Bio: Dr. Stephan Irle is Group Leader of the Computational Chemistry and Nanomaterials Sciences Group at the Oak Ridge National Laboratory with more than 30 years of experience in computational chemistry and materials sciences in Germany, Austria, the United States, and Japan. He was a founding principal investigator at the Institute of Transformative Bio-Molecules (WPI-ITbM) at Nagoya University and member of the Japanese “post-K supercomputer” support project. His specialty is the quantum chemical study of complex systems on exascale and quantum computing platforms.

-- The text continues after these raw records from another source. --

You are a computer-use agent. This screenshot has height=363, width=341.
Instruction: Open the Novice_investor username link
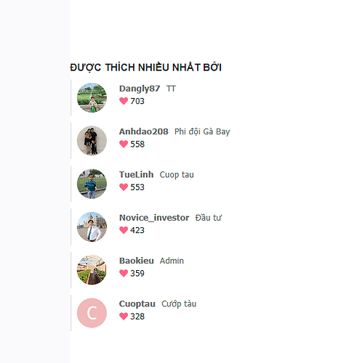(x=154, y=218)
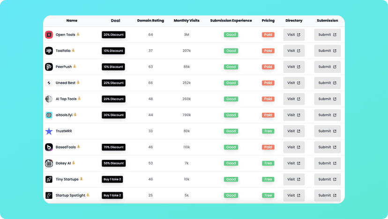
Task: Click the aitools.fyi chip icon
Action: point(49,115)
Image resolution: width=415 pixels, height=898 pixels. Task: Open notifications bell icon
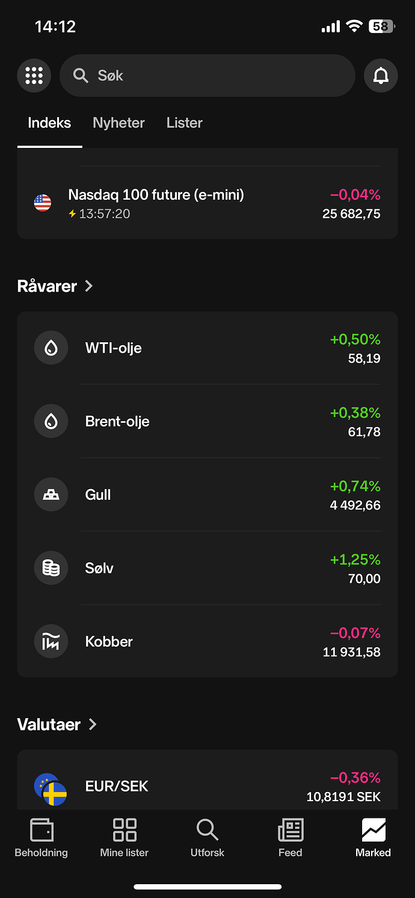(x=381, y=76)
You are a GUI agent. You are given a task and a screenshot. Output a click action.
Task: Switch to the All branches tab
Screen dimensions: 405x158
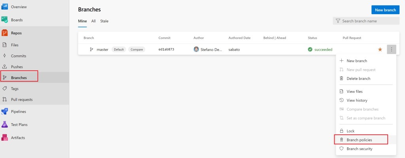(x=94, y=21)
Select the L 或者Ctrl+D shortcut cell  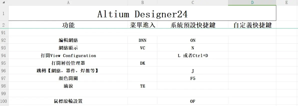click(193, 56)
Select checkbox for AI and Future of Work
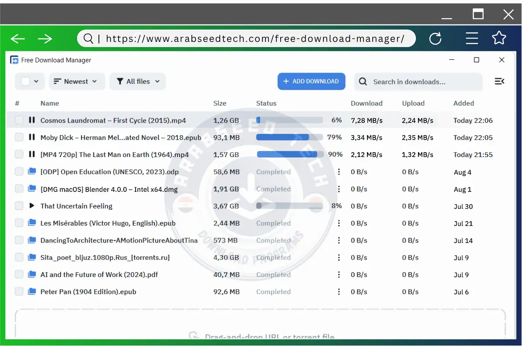Image resolution: width=523 pixels, height=349 pixels. pyautogui.click(x=19, y=274)
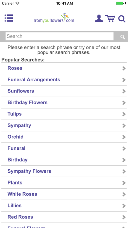
Task: View the shopping cart icon
Action: 110,18
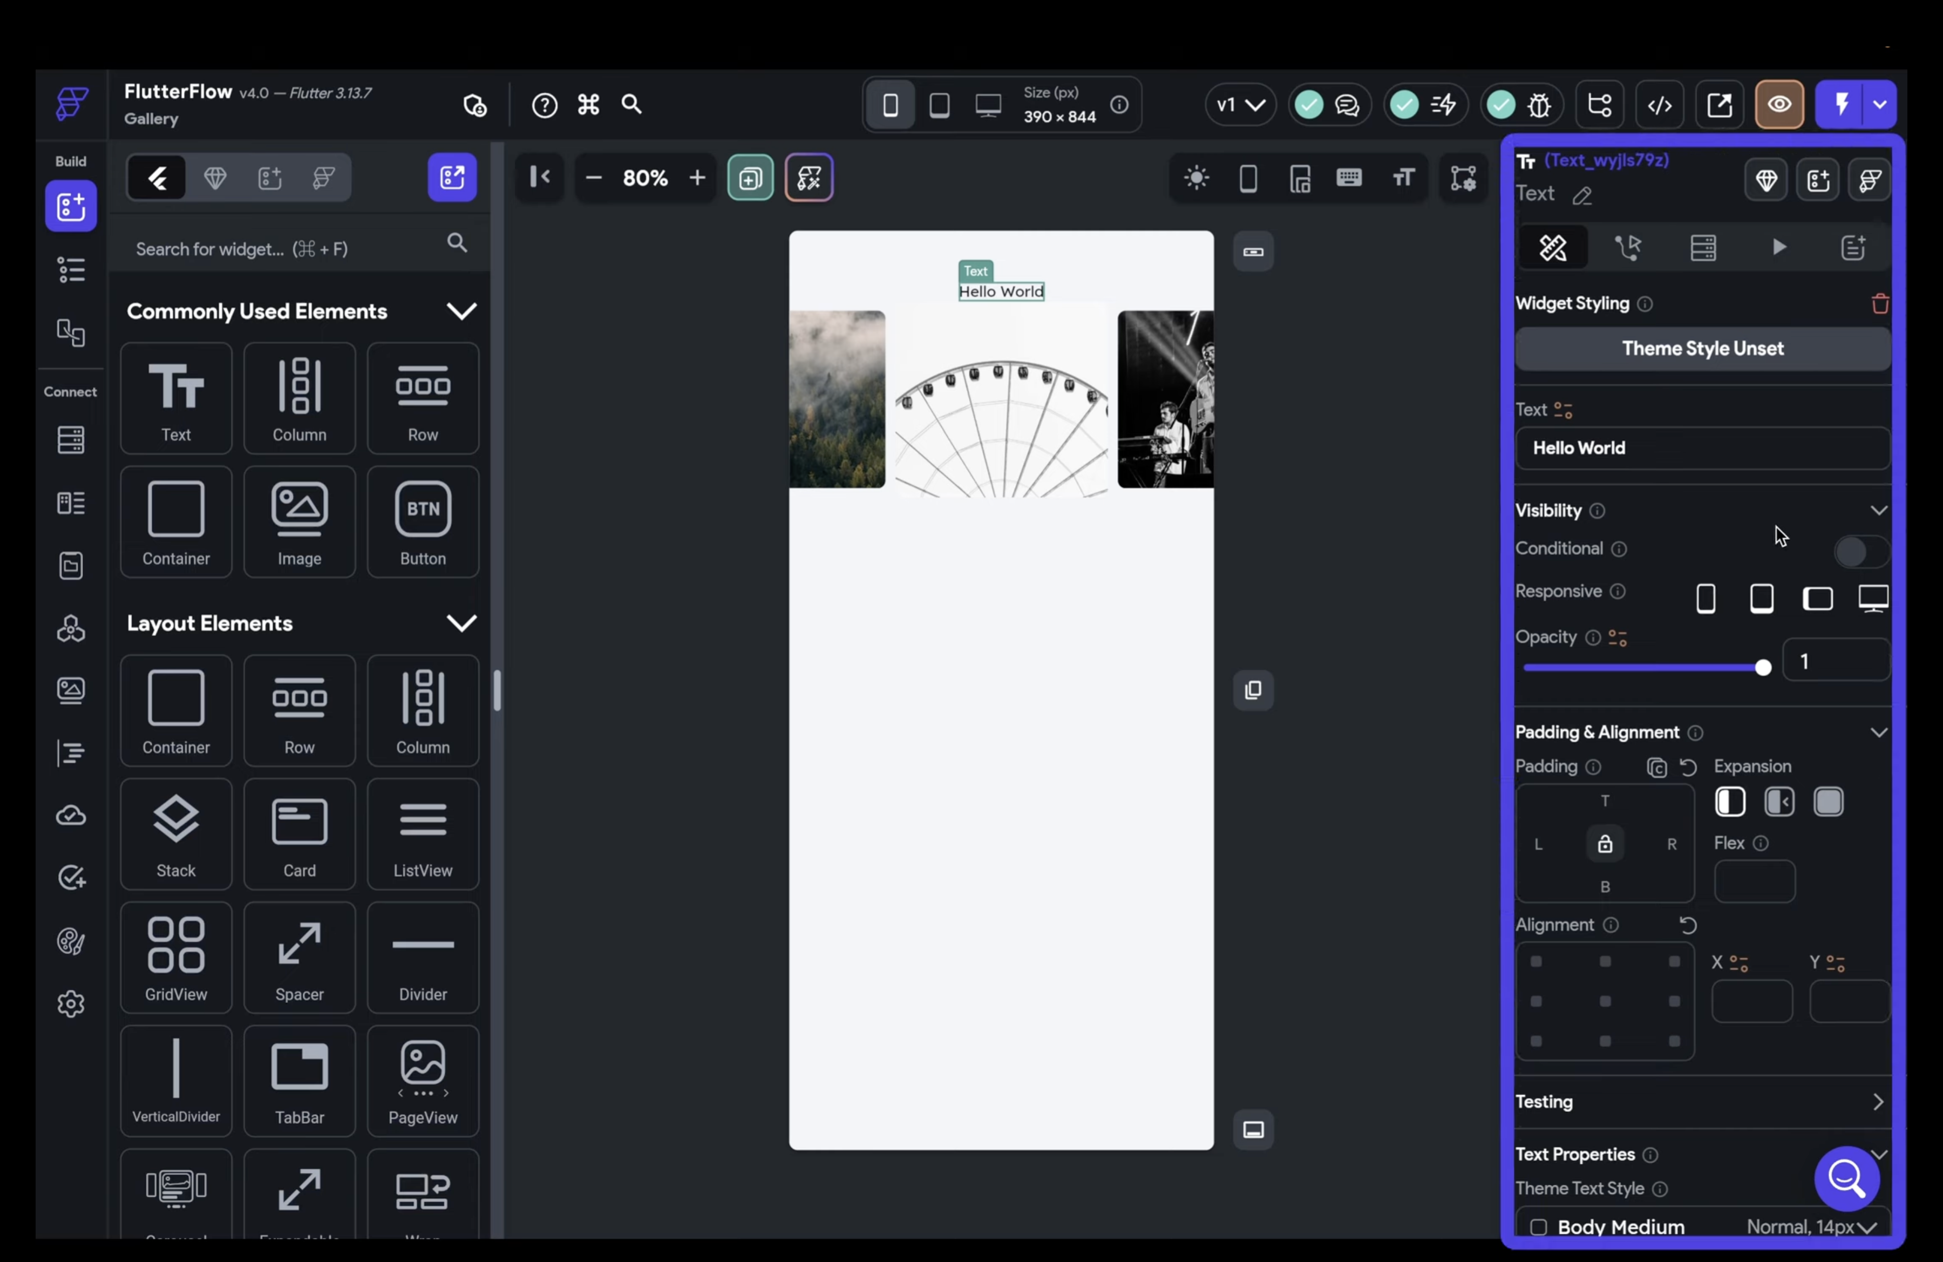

Target areas are soft matter and biosimulations, excited states of large molecules, electrochemistry, catalysis and geosciences. Complementary studies of physicochemical properties, theoretical spectroscopy, and the development of methodologies including approximate quantum chemical methods accompany this research. Dr. Irle has more 300 publications in peer-reviewed journals, 45 book chapters and conference proceedings and authored 2 books. Dr. Irle received a B.S. and M.S. in Chemistry, both from the University of Siegen in Germany.  He received his Ph.D. in Chemistry from the University of Vienna in Austria.